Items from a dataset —
********
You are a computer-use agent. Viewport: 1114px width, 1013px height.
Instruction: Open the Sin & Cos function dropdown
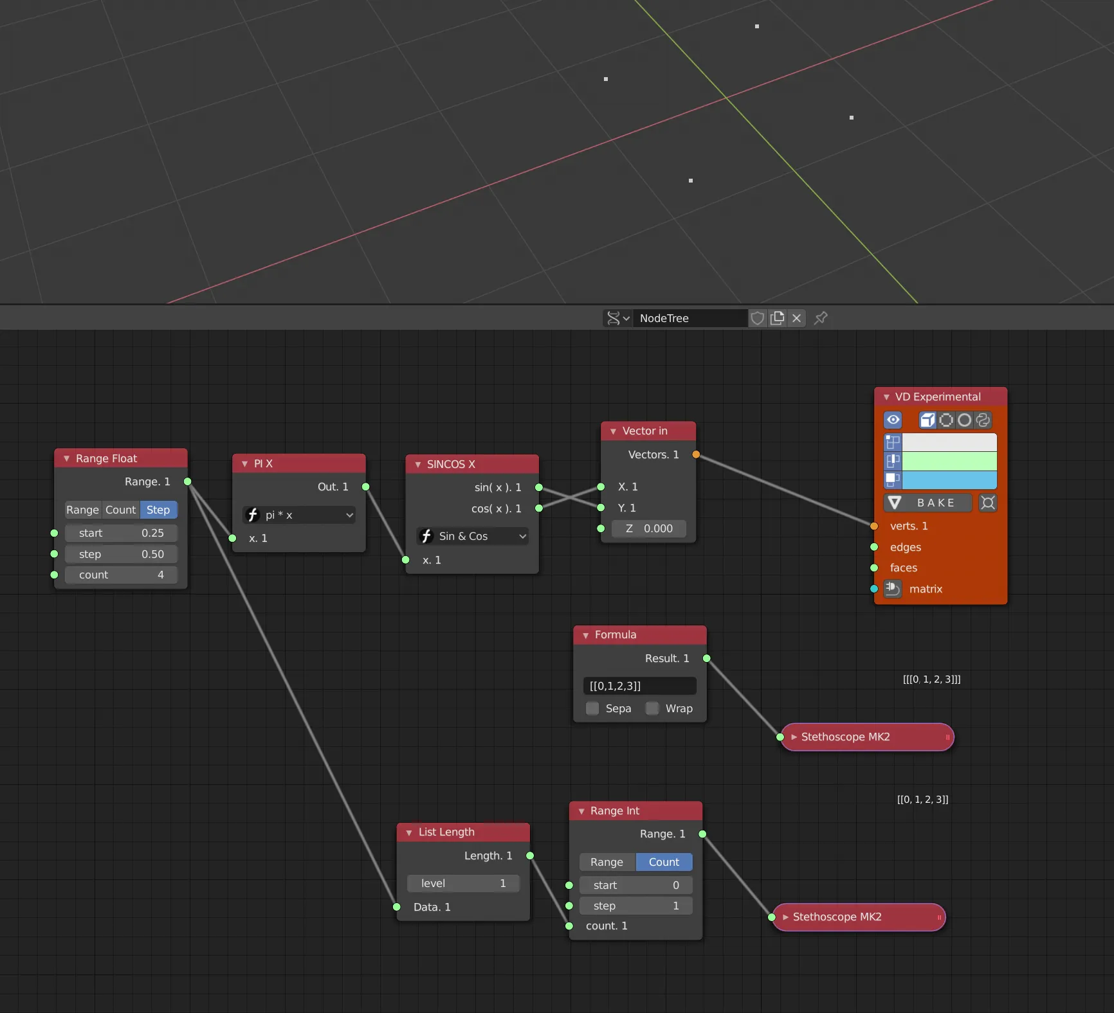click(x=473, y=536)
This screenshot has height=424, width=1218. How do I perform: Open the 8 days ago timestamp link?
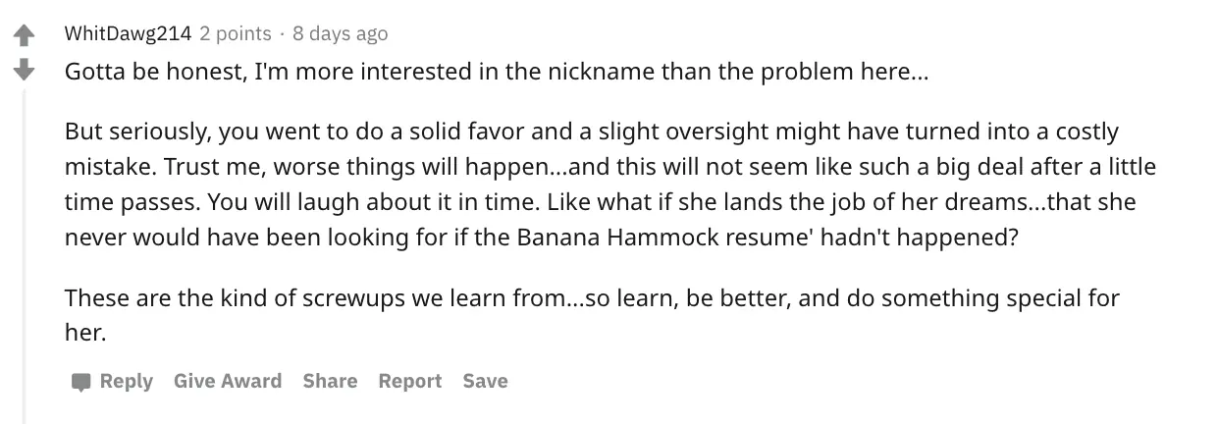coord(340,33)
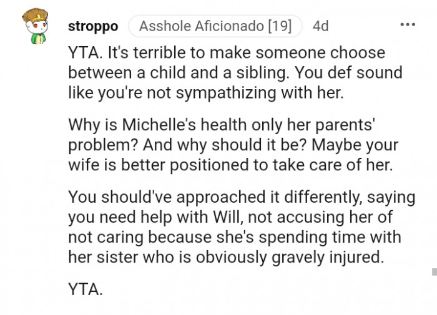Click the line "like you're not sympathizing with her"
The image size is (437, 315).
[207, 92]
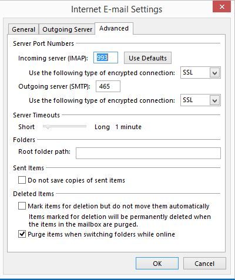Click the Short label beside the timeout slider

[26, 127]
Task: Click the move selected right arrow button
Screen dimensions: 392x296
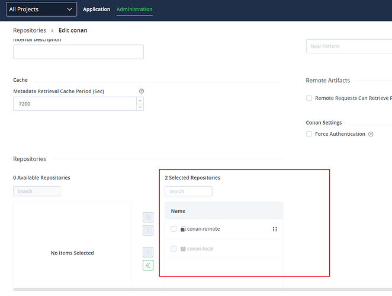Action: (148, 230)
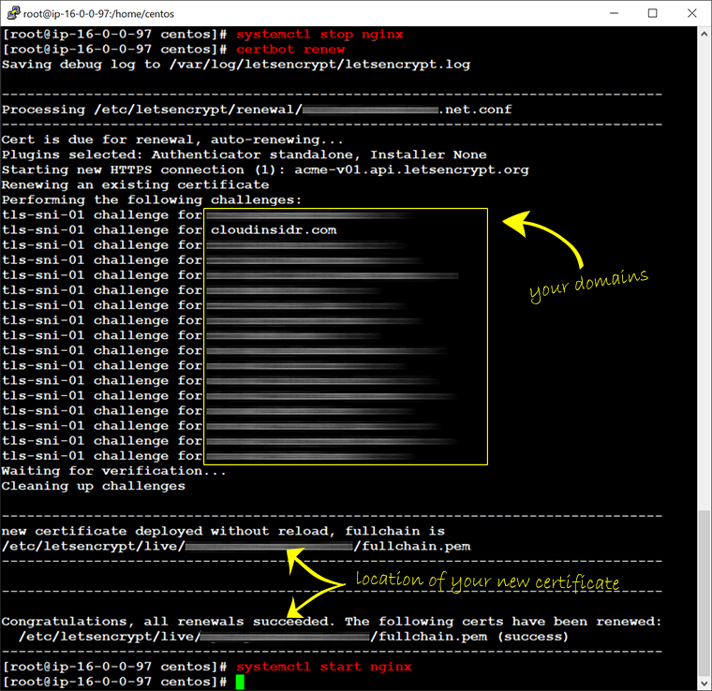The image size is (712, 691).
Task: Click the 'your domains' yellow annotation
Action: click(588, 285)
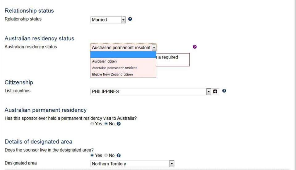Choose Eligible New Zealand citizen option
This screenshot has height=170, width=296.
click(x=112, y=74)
********
Instructions to follow — From the line containing "Task: Click the move" to the last line of the records above, return each line exactly, both ends included, and nothing more. Leave out the pictures.

Solution for this task —
Task: Click the move selected right arrow button
Screen dimensions: 392x296
Action: (148, 230)
The image size is (712, 691).
Task: Click the 'your domains' yellow annotation
Action: click(588, 285)
Choose Eligible New Zealand citizen option
This screenshot has height=170, width=296.
click(x=112, y=74)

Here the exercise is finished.